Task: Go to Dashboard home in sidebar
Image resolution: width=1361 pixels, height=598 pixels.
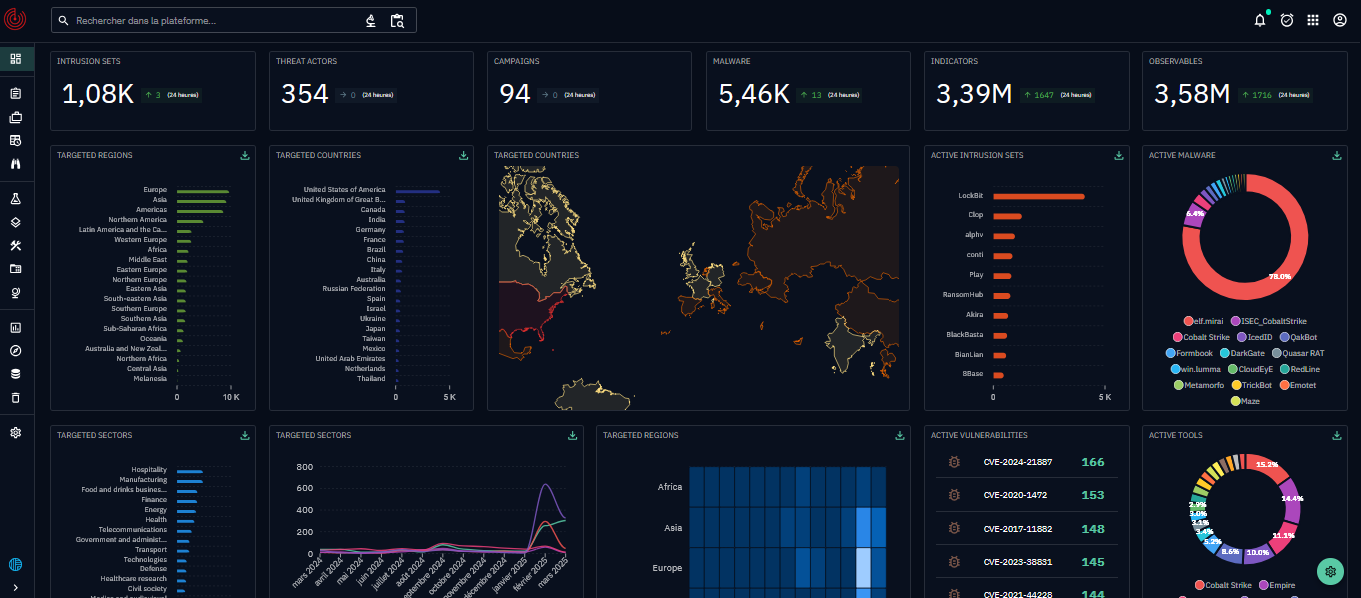Action: 16,59
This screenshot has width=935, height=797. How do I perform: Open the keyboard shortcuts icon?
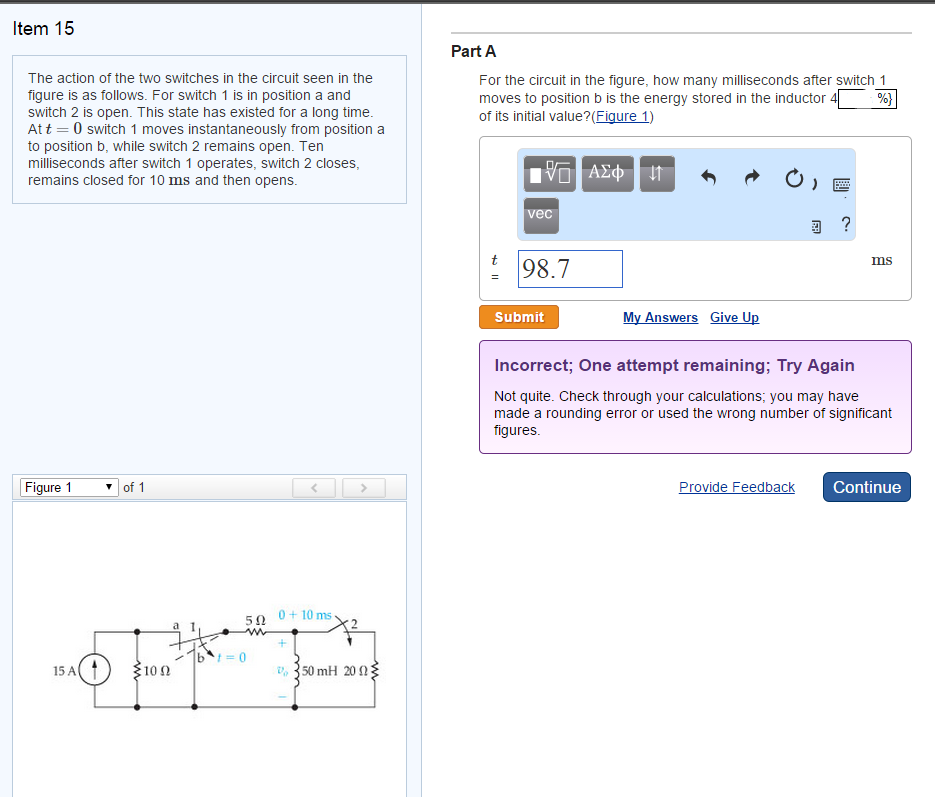[x=841, y=186]

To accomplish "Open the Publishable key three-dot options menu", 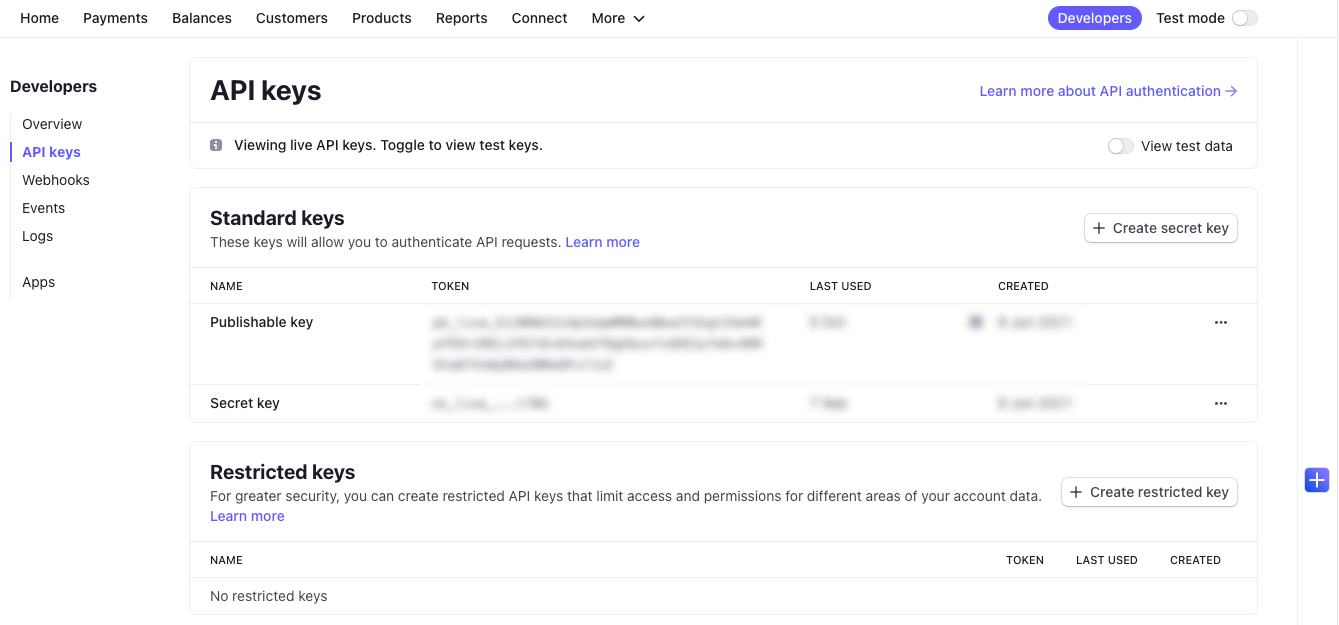I will coord(1220,323).
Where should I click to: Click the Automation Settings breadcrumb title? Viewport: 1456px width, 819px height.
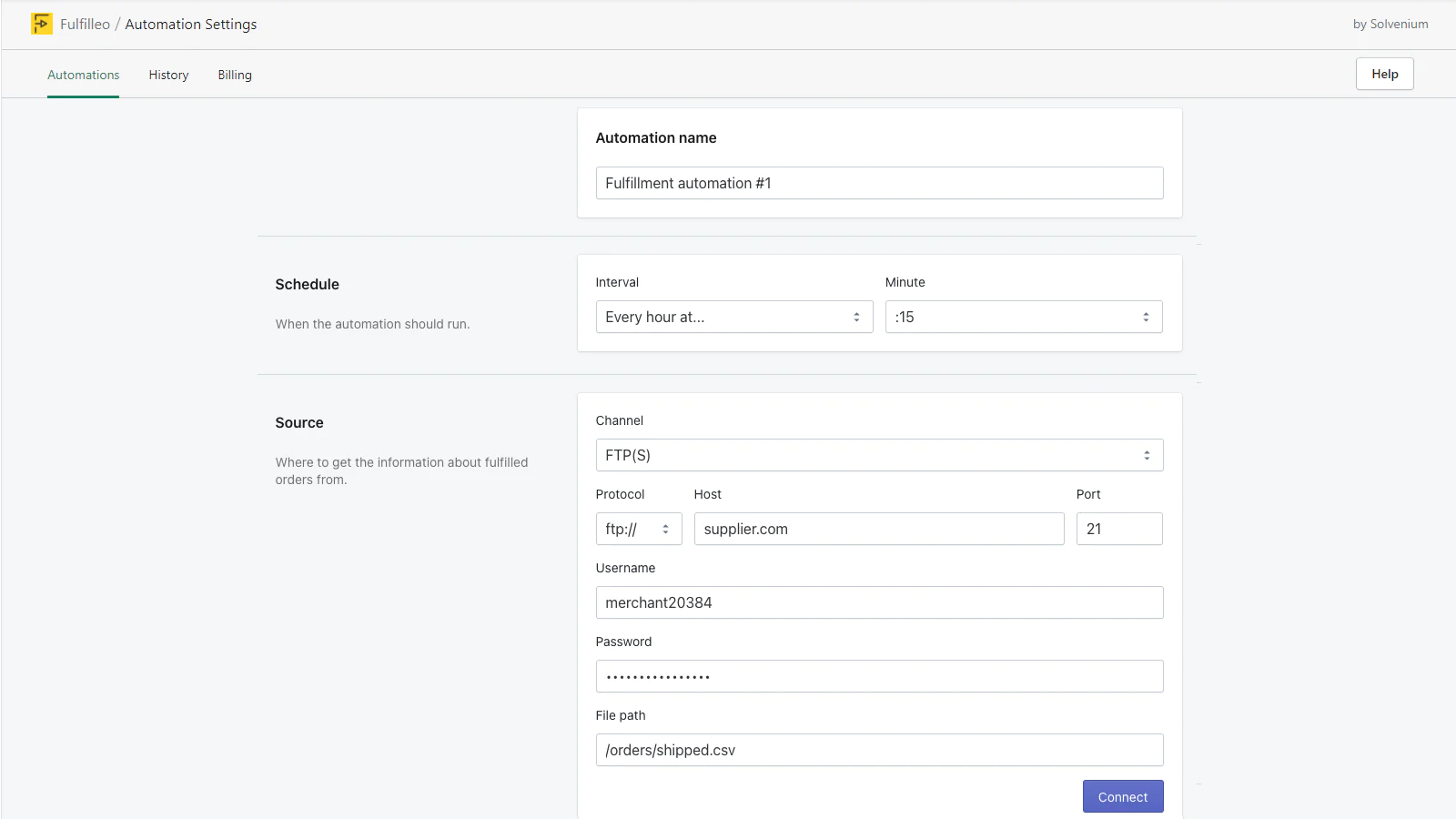[x=191, y=24]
..............................
Instructions to follow ▸
In the records above, transcribe exactly the lines from the one containing "Where should I" through the last line, both included, and skip the pictures.

Task output ▸
Where should I click to: Click the Automation Settings breadcrumb title? Viewport: 1456px width, 819px height.
[x=191, y=24]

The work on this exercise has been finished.